At the event were, Dr. Terrence Roberts, MinniJean Brown-Trickey, Ernest Green, Elizabeth Eckford and Gloria Karlmark, the five of the eight surviving members who detailed the life and legacy of their impact on the education system.
Green says he remembers when the 1954 Supreme Court ruling of Brown vs the Board of Education came down, it was a landmark case in which the justices ruled unanimously that racial segregation of children in public schools was unconstitutional.
“The Supreme Court decision was going to change the south and I thought in my head the south needed to be changed,” said Green.
Following that ruling, it gave 9 black students the opportunity to walk into Central High School, however, they were met with an angry white mob and had to be protected by federal troops.
“We learned that as young people ourselves that you don’t give up and you have the ability to make change,” said Eckford.
All of the members at the event along with Gloria Karlmark still believe more needs to be done when it comes to racial issues.
“It seems like we have taken a number of steps if not backwards then to the side. But I think we are in a better place than ever to really go forward to make some real genuine changes,” said Karlmark.
Minnijean Brown-Trickey says there’s only one real fix to racial and violence issues.
“We will have a better society when we have a better education for people and that’s across cultures, classes and all that,” said Brown-Trickey.
Eckford agrees and suggests educating the youth on their past and making a difference.
“What I learned was that ordinary people can do extraordinary things when placed in extreme circumstances,” said Eckford.

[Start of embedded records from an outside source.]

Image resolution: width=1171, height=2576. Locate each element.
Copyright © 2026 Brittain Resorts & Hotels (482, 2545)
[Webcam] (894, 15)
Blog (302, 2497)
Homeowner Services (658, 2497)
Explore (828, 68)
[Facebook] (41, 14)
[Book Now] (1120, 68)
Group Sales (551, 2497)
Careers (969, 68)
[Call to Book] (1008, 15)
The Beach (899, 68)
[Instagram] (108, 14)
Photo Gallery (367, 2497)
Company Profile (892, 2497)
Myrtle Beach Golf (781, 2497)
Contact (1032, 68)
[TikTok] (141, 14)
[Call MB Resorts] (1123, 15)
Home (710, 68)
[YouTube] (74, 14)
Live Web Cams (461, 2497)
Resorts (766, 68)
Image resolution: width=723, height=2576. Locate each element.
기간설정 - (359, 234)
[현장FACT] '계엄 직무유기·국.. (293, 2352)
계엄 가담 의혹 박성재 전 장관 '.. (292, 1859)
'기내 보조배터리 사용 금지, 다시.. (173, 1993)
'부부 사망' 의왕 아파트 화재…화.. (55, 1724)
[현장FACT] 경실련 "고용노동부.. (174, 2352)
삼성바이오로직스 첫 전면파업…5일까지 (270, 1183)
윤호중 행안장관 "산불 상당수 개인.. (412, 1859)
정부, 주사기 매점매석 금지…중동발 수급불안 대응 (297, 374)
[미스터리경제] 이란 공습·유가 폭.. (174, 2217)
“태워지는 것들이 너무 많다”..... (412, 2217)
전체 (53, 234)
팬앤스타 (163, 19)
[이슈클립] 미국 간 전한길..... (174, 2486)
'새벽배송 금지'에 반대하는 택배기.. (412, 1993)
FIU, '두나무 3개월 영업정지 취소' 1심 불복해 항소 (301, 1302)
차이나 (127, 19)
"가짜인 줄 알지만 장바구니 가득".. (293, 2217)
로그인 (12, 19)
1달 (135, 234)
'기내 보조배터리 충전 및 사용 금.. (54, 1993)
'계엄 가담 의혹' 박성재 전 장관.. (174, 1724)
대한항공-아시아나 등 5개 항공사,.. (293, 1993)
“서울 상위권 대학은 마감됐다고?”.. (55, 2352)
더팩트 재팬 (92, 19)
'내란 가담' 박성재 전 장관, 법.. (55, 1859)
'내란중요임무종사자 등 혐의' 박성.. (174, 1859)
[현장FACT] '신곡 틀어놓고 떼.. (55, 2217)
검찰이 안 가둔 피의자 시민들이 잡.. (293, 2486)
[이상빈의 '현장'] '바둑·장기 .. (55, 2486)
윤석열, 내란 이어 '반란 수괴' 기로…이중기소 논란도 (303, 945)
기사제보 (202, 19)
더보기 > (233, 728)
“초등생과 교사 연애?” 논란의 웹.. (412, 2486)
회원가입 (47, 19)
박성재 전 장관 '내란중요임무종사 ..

Dr. Roberts also reminds young people to fight for a cause dear to them.
“I would say not to pick up our mantle but to figure out what mantle they want to carry. How can they know, build a fund of information,” Dr. Roberts said.
The members non-present were Melba Pattillo Beals, Thelma Mothershed-Wair and Carlotta Walls LaNie. Jefferson Thomas died in September 2010.
There are more events for the commemoration this weekend.